▶ What is needed:
Write out the passage from the forum thread on women in SF word for word, starting at "Far far worse" and ending at "Turner (Jul 26, 2015)".

▶ Excerpt to read:
● ● ●

# Justina Robson on women in SF



## Stephen Palmer (Jul 26, 2015)

Great piece in the Indie on the current state of women's SF writing.


----------



## millymollymo (Jul 26, 2015)

"The girls have been in the playroom and we customised a lot." <- Don't you know it  Thanks for sharing Stephen!


----------



## Ray McCarthy (Jul 26, 2015)

I think that's a pretty rubbish "chip on shoulder" article that actually reinforces false  gender stereotypes.


----------



## Jo Zebedee (Jul 26, 2015)

Ray McCarthy said:


> I think that's a pretty rubbish "chip on shoulder" article that actually reinforces false  gender stereotypes.



No? Why am I Jo and not Joanne? Why do male romance writers take female pen names? Because bias exists, like it or not.


----------



## Ray McCarthy (Jul 26, 2015)

Far far worse for Men writting Romance than women in SFF. Loads of successful female authors going back to late sixties.

But what particularly grated was the stupid comments about Maths and Science. 

Yes there are gender issues, but this was a rambling diatribe.


----------



## Brian G Turner (Jul 26, 2015)

Jo Zebedee said:


> Why am I Jo and not Joanne?



I presumed because it was more catchy - if you were aiming for a male pseudonym you forgot the "e" on the end of "Jo"!


----------



## Jo Zebedee (Jul 26, 2015)

Brian Turner said:


> I presumed because it was more catchy - if you were aiming for a male pseudonym you forgot the "e" on the end of "Jo"!



Iwasn't hung up on people knowing I was female - I'm open online about who I am.  But I was also very aware that it did no harm having something a little more ambiguous than a very female sounding name. Going with the outright falsity of Joe would be very against the kind of person I am, but a middle of the road choice felt right.

I also think writing sf rather than fantasy (so far...) Probably influenced that.


----------



## Teresa Edgerton (Jul 26, 2015)

● ● ●

▶ Data:
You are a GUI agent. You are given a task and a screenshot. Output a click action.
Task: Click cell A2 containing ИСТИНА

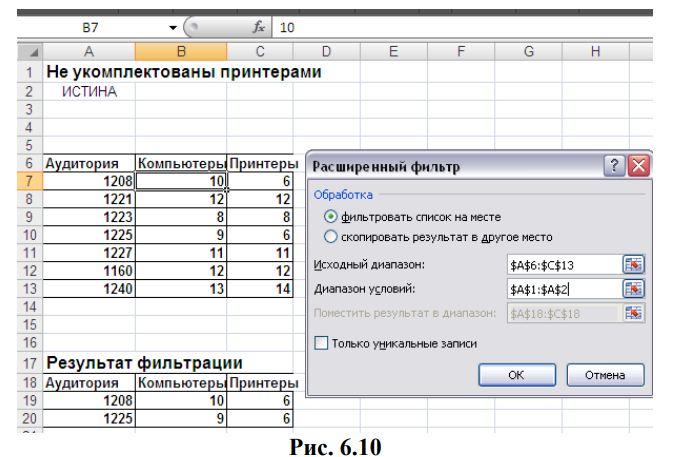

● ● ●

▶ Expected output:
Far far worse for Men writting Romance than women in SFF. Loads of successful female authors going back to late sixties.

But what particularly grated was the stupid comments about Maths and Science. 

Yes there are gender issues, but this was a rambling diatribe.


----------



## Brian G Turner (Jul 26, 2015)